- **Text section**:
Hydroxyzine, sold under the brand names Atarax, Vistaril and others, is an antihistamine medication. It is used in the treatment of itchiness, insomnia, anxiety, and nausea, including that due to motion sickness. It is used either by mouth or injection into a muscle.

Common side effects include sleepiness, headache, and a dry mouth. Serious side effects may include QT prolongation. It is unclear if use during pregnancy or breastfeeding is safe. Hydroxyzine works by blocking the effects of histamine. It is a first-generation antihistamine in the piperazine family of chemicals.

It was first made by Union Chimique Belge in 1956 and was approved for sale by Pfizer in the United States later that year. In 2020, it was the 70th most commonly prescribed medication in the United States, with more than 10million prescriptions.

Medical uses
Hydroxyzine is used in the treatment of itchiness, anxiety, and nausea due to motion sickness.

- **Problem set**:
1. Answer these questions about the hydroxyzine text, each on its own line:
(a) Which brand names does the hydroxyzine text list for the drug?
(b) Which serious side effect may hydroxyzine cause?
(c) Who first made hydroxyzine, and in what year?
2. Repeat, word for word, the part of the hydroxyzine text that opens with the words containing "Hydroxyzine, sold under" and closes with "into a muscle.".

- **The data**:
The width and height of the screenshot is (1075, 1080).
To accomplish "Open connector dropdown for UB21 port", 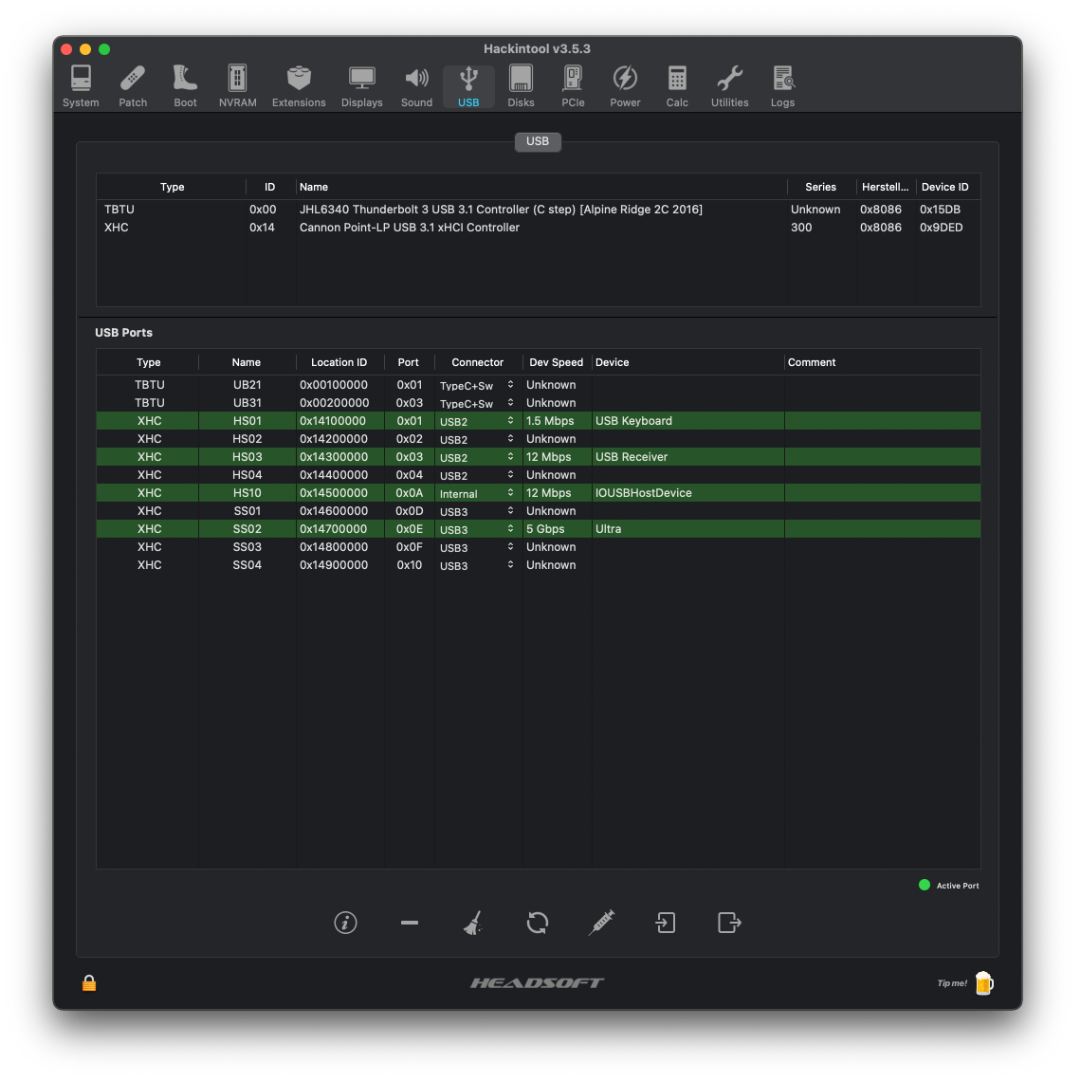I will click(x=510, y=385).
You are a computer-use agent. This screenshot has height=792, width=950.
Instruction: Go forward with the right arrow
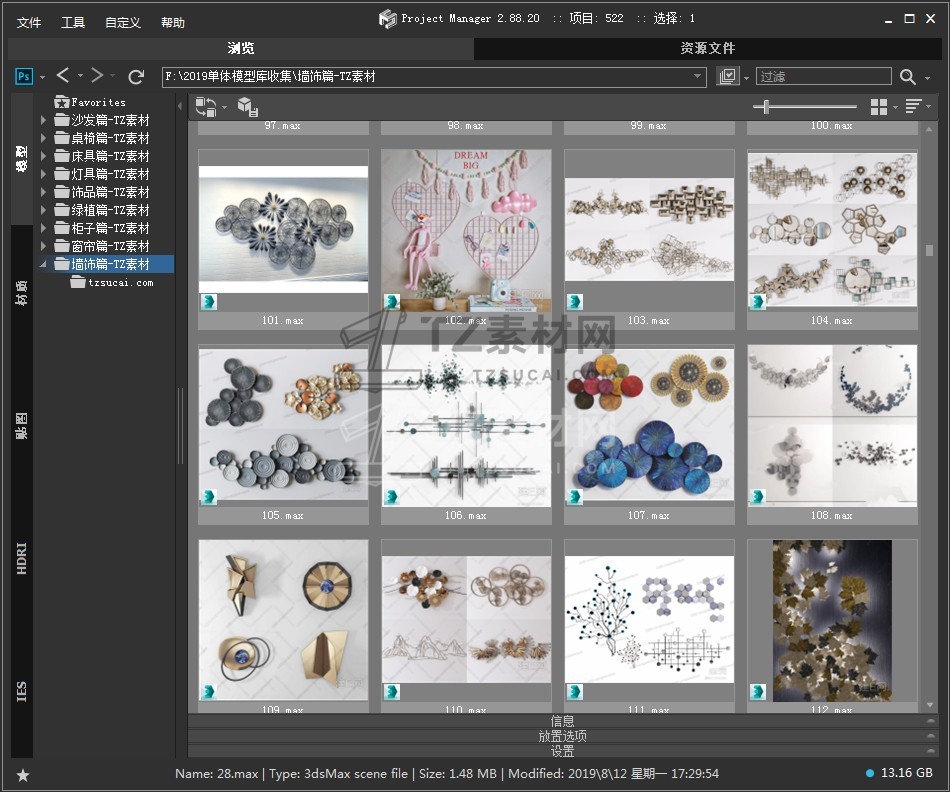pos(97,76)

- **Answers given**:
1.
(a) Atarax and Vistaril, among others.
(b) QT prolongation.
(c) Union Chimique Belge, in 1956.

2.
Hydroxyzine, sold under the brand names Atarax, Vistaril and others, is an antihistamine medication. It is used in the treatment of itchiness, insomnia, anxiety, and nausea, including that due to motion sickness. It is used either by mouth or injection into a muscle.